Pneumatics instead of electronics? (related to RepRap, bioplastics, fluidic microcontrollers, etc)
Wanted to share an idea that i've thought for a long time to see what others think...
I'm big on "automation" and mechanization insofar as possible. Yes you can do it by hand, but your time is better spent doing other things. Mechanization is more accurate, more repeatable, and cheaper, making higher order things possible and freeing up time needed. You definately want repeatability and precision especially for smaller parts, and often larger things are hard to do without machine assistance. So in the thinking of how to make things sustainable and resilent while maintaining technology of society. Well I believe that Numerical Control and programmable "machine" tools (technically includes plasticworking and injection molding as well as metalworking or say drilling PCBoards) is fully feasible and is definately the way to go. Creating all the electronics and motor parts for "robotics" would normally either be too expensive or require too large of a specialized and dedicated society, right? So what do you do?
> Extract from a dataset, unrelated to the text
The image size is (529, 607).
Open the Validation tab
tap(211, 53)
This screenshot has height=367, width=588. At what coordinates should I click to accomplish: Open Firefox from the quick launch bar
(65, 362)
How do you automate things without becoming dependant upon certain types of sensors and electronics that normally require expensive factories or might not be available in very deep rural or off grid areas (say saharan africa) or which may be subject to lack of access to markets even if things are for sale elsewhere (say an embargoed country pushing a government whose citizenry is innocent of any crimes) or maybe even some future of social upheaval where some things just arent made or sold anymore, how do you have the benefits of modern technology and automation without making yourself hopelessly dependant?
Pneumatics. Not electronics.
I see no reason one could not make a pneumatic or fluidic stepper motor, under specific precise control (ie punch card type control) and with fluidic position sensors modeled after an electrical motor. Torque can be very high with compressed air, some robotic designs use it for it's power and torque over what electricity allows especially for the size/weight/cost. You could probably design something makeable with RepRap even since unlike metalwork you dont need extreme heat or hardness to machine things like a handmade servomotor would require. It may not be as reliable or long lasting but if it works at all it's an achievement in my view as it makes it possible to automate things cheaply and without the requirement for servomotors and electronic control you would normally require. If it breaks just print out another! If it's cheap enough it's no big deal. If it works at all it can be improved over time to last longer and work better.
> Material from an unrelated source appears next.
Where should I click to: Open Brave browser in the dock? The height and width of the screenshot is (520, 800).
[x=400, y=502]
Pneumatics should not be underestimated in potential complexity or possibility of control if one has ever seen an old style pipe organ, where a single keyboard may do things like automatic octaving (playing an octive up or down along with the note you play directly), control of different instruments (i've seen a wurlitzer can drive the pipe organ, an air controlled piano, brass/horns, all from the same keyboard, while playing rhythm sections with various tempos and styles with a snare drum), etc. I see no reason that a pneumatic computer (or more accurately microcontroller, for Pneumatic Numerical Control for a homebrew metal lathe/mill/press made out of a pair of old car engines like the depression-era books talked of) could not be created whens omething similar was made by hand in 100 year old pipe organ control systems to simplify forms of manufacturing or more complicated and accurate machine tool repeating cuts for where you need metal parts made reliably and interchangeably instead of eyeballed or by hand. This should be doable at a far lower level of external technology dependance and many of the parts may well be fully makeable by a RepRap type machine.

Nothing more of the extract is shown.